09 Oct / Skeletons at the Feast by Chris Bohjalian
Every so often, I seem to get on a specific reading spree on a topic not exactly of my choosing – that is, the books seem to serendipitously line up on their own. The latest batch of they-chose-me-titles have been set during the final brutal months of World War II on the European continent, with an emphasis on the not-so-well-known experiences of the women.
Yesterday’s post, Elizabeth Wein’s wrenching Rose Under Fire captured the horrific tragedies of the women-only concentration camp, Ravensbrück. Today’s Skeletons is a three-part narrative, in which one-third is comprised of the lives (and heinous deaths) of the prisoners of an unnamed (not unlike Ravensbrück) women-only camp. Coming up: The Light in the Ruins – another Chris Bohjalian novel, his latest – highlights the Italian end-of-war story, which also receives pagetime in Jess Walter’s Beautiful Ruins (interesting overlap of titles, too, no?).
But back to the triangulated Skeletons … Binding all three narratives together is Anna Emmerich, half of just-turned-18-year-old twins and the only daughter of a Prussian aristocratic family. In German-occupied Poland in January 1945, war is drawing to a frenetic close amidst changing borders and desperate military maneuvers, prompting a mass exodus of surviving civilians in hopes of escaping the final onslaught of Russian soldiers and reaching safety somewhere west with the incoming Allied Forces.

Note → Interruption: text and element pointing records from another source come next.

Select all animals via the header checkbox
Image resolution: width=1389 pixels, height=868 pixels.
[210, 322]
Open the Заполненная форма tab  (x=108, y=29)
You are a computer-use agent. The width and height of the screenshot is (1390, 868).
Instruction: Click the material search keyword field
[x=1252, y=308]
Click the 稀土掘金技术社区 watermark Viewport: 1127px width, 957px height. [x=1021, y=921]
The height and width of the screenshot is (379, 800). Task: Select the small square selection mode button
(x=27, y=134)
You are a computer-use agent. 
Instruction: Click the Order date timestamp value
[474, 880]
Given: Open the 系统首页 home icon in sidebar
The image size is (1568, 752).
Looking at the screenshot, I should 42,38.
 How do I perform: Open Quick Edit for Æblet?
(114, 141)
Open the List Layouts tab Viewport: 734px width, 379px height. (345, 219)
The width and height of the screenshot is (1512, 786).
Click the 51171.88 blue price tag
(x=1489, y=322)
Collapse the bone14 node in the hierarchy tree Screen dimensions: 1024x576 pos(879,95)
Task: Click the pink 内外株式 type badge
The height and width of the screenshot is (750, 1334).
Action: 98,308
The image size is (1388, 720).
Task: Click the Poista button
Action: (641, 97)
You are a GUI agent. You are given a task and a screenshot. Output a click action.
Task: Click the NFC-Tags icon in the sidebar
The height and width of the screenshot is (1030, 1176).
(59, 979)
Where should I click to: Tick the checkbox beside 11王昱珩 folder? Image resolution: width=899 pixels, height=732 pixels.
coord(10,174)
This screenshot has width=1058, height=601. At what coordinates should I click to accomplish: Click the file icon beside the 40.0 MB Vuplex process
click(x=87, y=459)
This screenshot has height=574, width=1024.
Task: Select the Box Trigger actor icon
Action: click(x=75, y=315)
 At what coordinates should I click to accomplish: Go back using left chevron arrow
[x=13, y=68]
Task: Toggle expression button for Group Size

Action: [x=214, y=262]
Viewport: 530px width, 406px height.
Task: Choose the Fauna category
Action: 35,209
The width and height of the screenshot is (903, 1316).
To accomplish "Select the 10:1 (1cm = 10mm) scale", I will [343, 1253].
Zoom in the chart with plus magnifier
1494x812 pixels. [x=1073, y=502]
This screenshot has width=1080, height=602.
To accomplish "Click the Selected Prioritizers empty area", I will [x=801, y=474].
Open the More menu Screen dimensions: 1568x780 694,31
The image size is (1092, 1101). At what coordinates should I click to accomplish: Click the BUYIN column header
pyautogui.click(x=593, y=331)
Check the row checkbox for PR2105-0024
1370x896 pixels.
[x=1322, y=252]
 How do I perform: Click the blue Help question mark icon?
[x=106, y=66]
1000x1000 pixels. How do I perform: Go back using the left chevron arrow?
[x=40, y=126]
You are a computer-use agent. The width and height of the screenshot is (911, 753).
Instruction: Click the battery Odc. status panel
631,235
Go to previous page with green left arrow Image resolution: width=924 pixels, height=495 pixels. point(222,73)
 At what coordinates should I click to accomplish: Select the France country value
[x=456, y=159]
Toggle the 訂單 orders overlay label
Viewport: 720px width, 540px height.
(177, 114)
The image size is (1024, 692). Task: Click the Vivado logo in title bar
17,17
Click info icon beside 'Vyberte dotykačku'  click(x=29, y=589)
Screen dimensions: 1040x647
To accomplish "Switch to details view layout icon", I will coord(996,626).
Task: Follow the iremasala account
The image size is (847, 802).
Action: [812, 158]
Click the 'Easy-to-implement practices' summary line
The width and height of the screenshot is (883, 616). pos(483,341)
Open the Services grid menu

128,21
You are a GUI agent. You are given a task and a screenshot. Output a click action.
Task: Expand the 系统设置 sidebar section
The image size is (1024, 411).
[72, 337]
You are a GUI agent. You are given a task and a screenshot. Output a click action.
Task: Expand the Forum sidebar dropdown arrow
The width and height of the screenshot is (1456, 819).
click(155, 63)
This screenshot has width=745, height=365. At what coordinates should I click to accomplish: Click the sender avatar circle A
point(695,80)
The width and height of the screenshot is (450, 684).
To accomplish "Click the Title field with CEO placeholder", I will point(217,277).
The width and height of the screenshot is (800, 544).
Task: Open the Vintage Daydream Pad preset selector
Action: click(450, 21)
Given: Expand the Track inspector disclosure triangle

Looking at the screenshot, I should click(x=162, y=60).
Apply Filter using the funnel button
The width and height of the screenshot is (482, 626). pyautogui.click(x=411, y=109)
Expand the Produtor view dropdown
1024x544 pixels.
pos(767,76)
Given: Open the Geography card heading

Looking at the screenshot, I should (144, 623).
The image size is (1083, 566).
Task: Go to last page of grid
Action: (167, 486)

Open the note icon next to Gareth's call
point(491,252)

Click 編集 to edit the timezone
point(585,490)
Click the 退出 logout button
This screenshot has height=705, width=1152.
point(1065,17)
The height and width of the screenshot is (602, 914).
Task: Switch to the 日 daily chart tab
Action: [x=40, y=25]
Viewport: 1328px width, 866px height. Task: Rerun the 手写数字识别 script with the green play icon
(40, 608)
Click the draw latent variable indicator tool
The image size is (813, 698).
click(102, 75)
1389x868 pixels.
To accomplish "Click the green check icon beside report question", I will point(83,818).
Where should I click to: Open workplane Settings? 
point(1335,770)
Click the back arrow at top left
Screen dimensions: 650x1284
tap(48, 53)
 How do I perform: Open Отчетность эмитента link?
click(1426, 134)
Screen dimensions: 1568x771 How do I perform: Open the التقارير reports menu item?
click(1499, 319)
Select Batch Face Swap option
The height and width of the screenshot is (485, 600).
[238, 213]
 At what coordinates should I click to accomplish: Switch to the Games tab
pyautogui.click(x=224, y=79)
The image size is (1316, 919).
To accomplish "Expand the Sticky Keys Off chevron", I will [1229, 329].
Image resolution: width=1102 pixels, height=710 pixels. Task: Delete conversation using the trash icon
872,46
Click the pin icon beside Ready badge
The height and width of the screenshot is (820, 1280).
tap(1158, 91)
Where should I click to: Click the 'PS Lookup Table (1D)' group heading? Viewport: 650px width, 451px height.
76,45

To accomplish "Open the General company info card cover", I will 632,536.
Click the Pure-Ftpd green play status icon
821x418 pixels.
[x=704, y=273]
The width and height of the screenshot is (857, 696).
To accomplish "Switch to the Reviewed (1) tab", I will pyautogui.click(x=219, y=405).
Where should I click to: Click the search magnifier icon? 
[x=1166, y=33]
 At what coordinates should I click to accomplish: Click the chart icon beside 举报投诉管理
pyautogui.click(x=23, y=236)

While the Emmerich men have been conscripted by the Nazis, Anna, her mother, and her younger brother are accompanied by a Scottish prisoner-of-war who is also Anna’s lover. Their arduous journey will overlap with that of Uri Singer, a German Jew who has lost everything but his own life, who has thus far survived by literally donning the enemy’s clothing. Paralleling these flights are a group of Jewish women prisoners on a death march away from their camp, the only remaining of thousands who must not be allowed to tell the world the truth of what they have witnessed and endured.
While Bohjalian is the consummate storyteller, his most exceptional talent is his uncertainty – that is, rigid definitions of right and wrong prove impossible, and good and evil could change places minute-to-minute. Humanity cannot be defined by unyielding rules, and yet – as Bohjalian hauntingly shows from both ‘sides’ – inhumanity has an intractable bottom line.
Tidbit: If you choose to go audible, Mark Bramhall once again proves an excellent choice, smoothly embodying not just ages, accents, and both genders, but convincingly distinguishing degrees of desperation and decay. The single drawback to listening is that no one will read you the ending “Acknowledgments” in which Bohjalian describes the novel’s genesis (a close friend’s East Prussian grandmother’s diary!). Lucky for you aural junkies, Bohjalian’s got you covered: his “Backstory” appears on his extensive website.